Monday, August 10, 2015: 4:00 PM
318, Baltimore Convention Center
Jonathan R. Morris, School of Natural Resources and Environment, University of Michigan, Ann Arbor, MI
John Vandermeer, Ecology and Evolutionary Biology, University of Michigan, Ann Arbor, MI
Ivette Perfecto, School for Environment and Sustainability, University of Michigan, Ann Arbor, MI

Species traits play an important role in how biodiversity functions and can ultimately determine the provisioning of associated ecosystem services. This is especially pertinent in agroecosystems where services like biological control are often tested only at snapshots in time and space. When pest populations fluctuate, farmers relying on biocontrol services need to know how natural enemies function in response to these changes. Here we test the effect of variation in coffee berry borer (CBB) density on the biocontrol efficiency of a keystone ant species (Azteca sericeasur) in a coffee agroecosystem. We performed an exclosure experiment with a paired-branch design to measure the infestation rate of CBB on coffee plants in the presence and absence of ants at different densities of CBB. CBB outbreaks were simulated by placing individuals on leaves on each branch. We measured infestation rate as the number of CBB bored into fruits after a 24-hour period, calculated biocontrol efficiency (BCE) as the proportion of infesting CBB removed by ants, and ant attack rate as the difference in CBB infestation between branches. This was repeated on the same plant over several days at four density treatments (10, 20, 40 and 80 individuals) and replicated on 20 coffee plants.
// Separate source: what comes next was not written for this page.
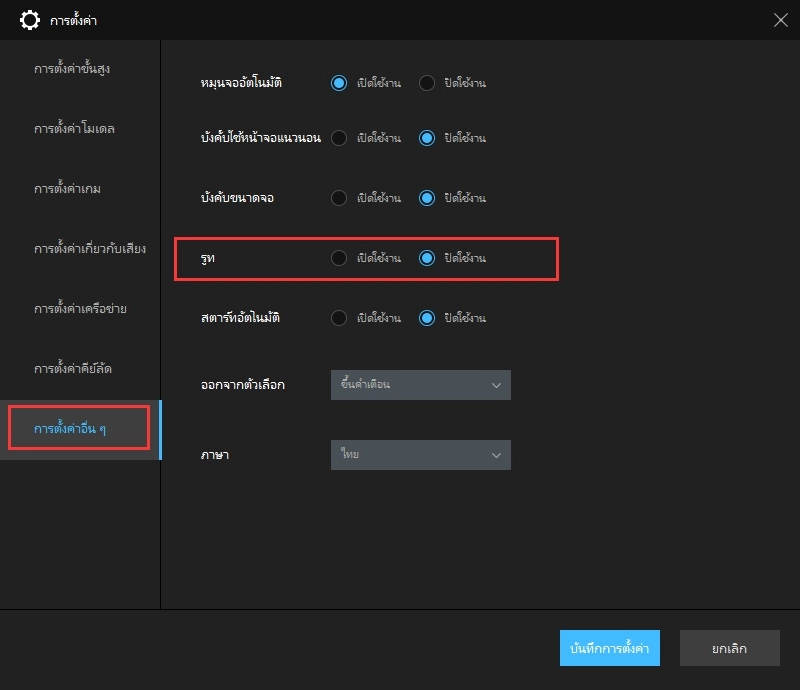Screen dimensions: 800x690
Task: Select ปิดใช้งาน for รูท
Action: [427, 258]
Infestation rates of CBB on branches with ants were significantly lower than on those without ants at every treatment level (all >71% reduction, p<0.001). Biocontrol efficiency was generally high (all >0.68) and did not significantly vary across the different pest density treatments. Additionally, ant attack rates increased linearly with increasing CBB density, suggesting a type I functional response (no satiation). These results demonstrate that robust biological control is possible despite variation in pest density, and that the functional response of natural enemies is an important factor to consider as another layer of complexity in the biodiversity and ecosystem service framework. Furthermore, functional traits should be considered as a mechanism for the insurance hypothesis of biodiversity. In this case, the potential ecosystem service value of ants may increase in the face of an exogenous pest outbreak, as non-satiating ants could potentially buffer such an outbreak. Considering how natural enemies respond to changes in pest populations will allow for more accurate biocontrol predictions and better-informed ecosystem service management in agroecosystems.